Requirement: Among the entries below, find the lines that hold the word "microorganisms" and report them.

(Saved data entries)
=== Section Start ===

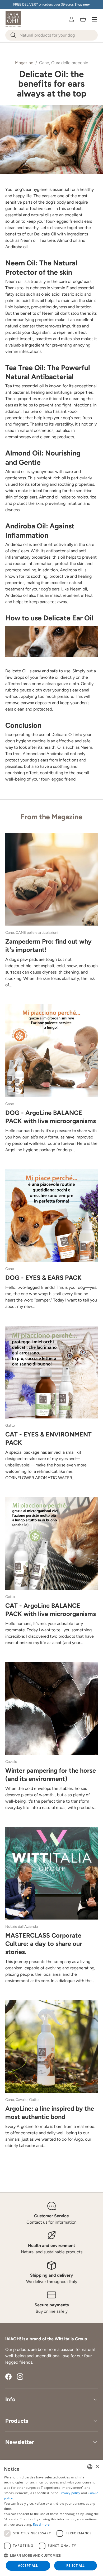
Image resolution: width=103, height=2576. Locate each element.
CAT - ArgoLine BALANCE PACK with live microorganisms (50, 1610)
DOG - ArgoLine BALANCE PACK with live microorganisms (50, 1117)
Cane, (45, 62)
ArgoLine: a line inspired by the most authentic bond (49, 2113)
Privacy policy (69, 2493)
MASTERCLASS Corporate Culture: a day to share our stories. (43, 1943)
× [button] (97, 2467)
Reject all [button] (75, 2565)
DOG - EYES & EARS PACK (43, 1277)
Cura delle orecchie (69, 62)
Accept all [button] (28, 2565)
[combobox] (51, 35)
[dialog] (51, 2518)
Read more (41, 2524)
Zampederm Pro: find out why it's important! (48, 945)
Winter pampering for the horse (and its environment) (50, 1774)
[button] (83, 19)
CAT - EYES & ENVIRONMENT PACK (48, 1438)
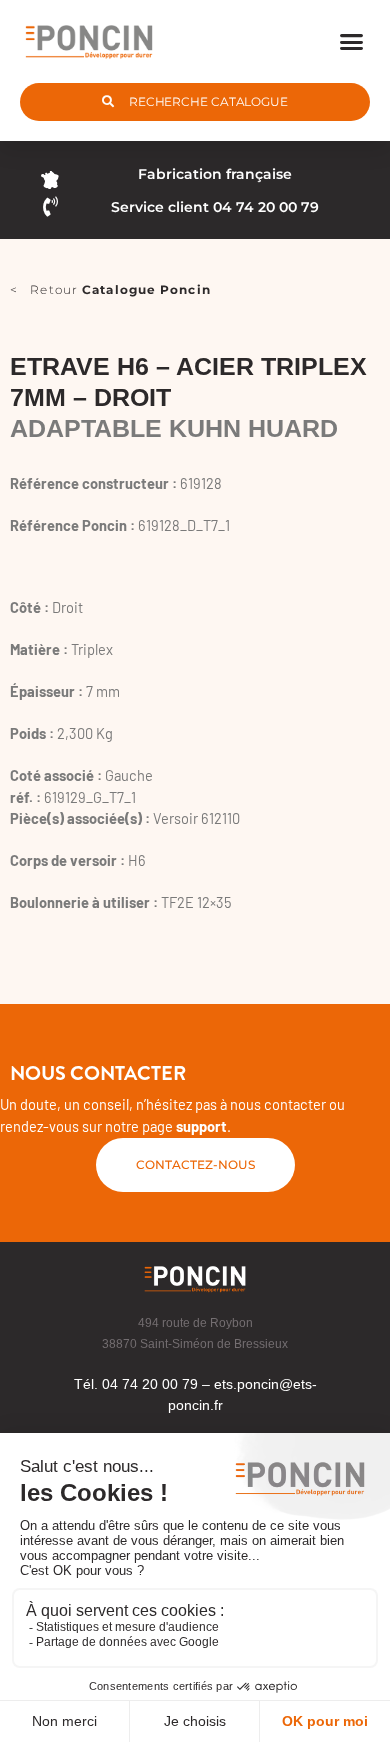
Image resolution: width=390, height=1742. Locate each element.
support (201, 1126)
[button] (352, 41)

=== Section End ===
=== Section Start ===

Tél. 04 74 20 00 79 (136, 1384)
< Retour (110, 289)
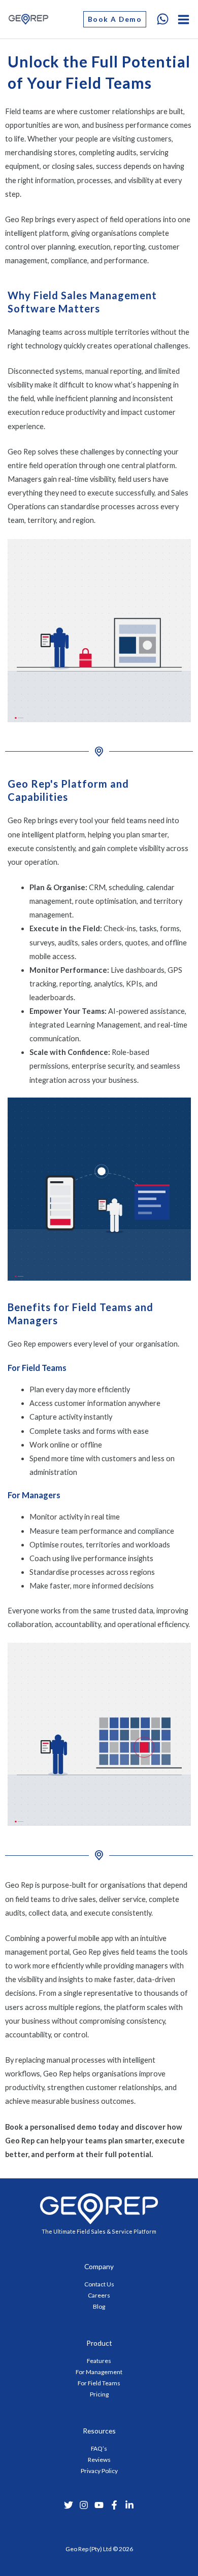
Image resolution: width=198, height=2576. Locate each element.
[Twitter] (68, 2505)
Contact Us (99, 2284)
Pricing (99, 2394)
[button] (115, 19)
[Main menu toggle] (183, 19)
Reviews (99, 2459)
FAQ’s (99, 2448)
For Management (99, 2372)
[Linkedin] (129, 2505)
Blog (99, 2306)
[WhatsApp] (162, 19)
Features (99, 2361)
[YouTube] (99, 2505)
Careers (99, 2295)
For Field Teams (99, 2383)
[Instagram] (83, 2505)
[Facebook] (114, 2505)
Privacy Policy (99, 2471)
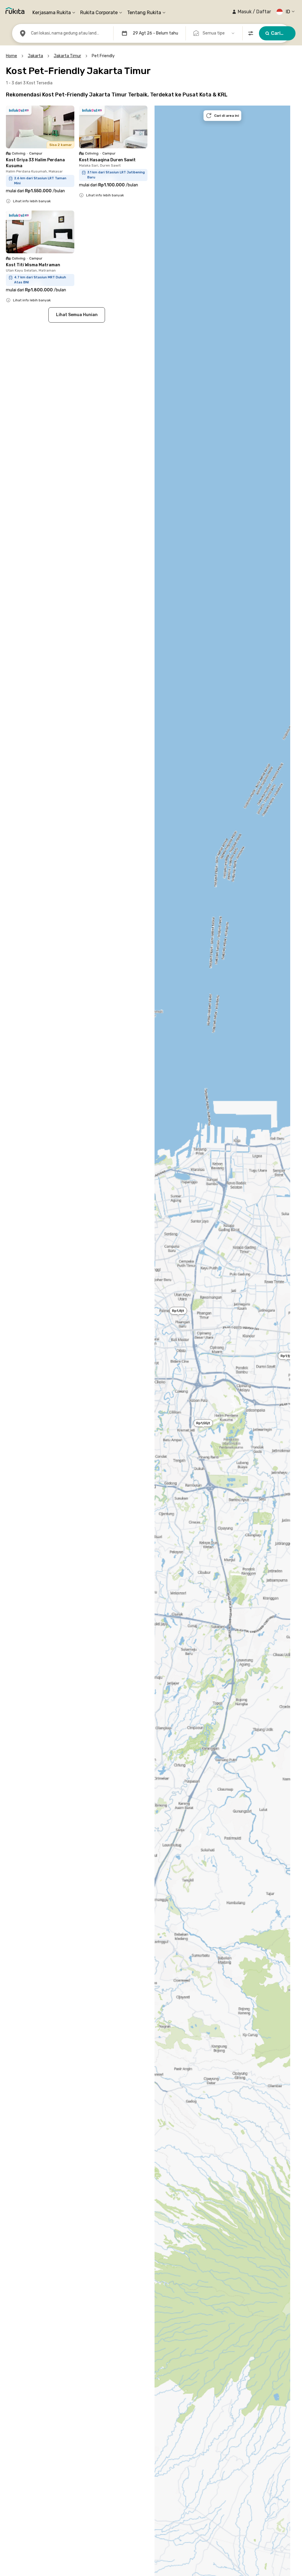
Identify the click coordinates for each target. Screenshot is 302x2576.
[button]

=== Section End ===
=== Section Start ===

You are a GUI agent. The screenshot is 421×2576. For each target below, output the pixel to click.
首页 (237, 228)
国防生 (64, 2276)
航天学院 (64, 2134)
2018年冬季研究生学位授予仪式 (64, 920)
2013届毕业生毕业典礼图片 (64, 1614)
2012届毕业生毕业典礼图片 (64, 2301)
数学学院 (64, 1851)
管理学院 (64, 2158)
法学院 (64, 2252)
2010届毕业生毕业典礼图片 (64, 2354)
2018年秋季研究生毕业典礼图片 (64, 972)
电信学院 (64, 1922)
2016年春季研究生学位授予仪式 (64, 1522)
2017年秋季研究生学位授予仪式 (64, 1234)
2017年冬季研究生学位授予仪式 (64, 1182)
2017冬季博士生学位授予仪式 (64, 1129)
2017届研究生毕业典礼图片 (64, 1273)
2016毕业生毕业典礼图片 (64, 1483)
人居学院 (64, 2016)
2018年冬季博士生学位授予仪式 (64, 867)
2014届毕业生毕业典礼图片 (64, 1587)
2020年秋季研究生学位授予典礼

=== Section End ===

Written reply:
CAT - ArgoLine BALANCE PACK with live microorganisms (50, 1610)
DOG - ArgoLine BALANCE PACK with live microorganisms (50, 1117)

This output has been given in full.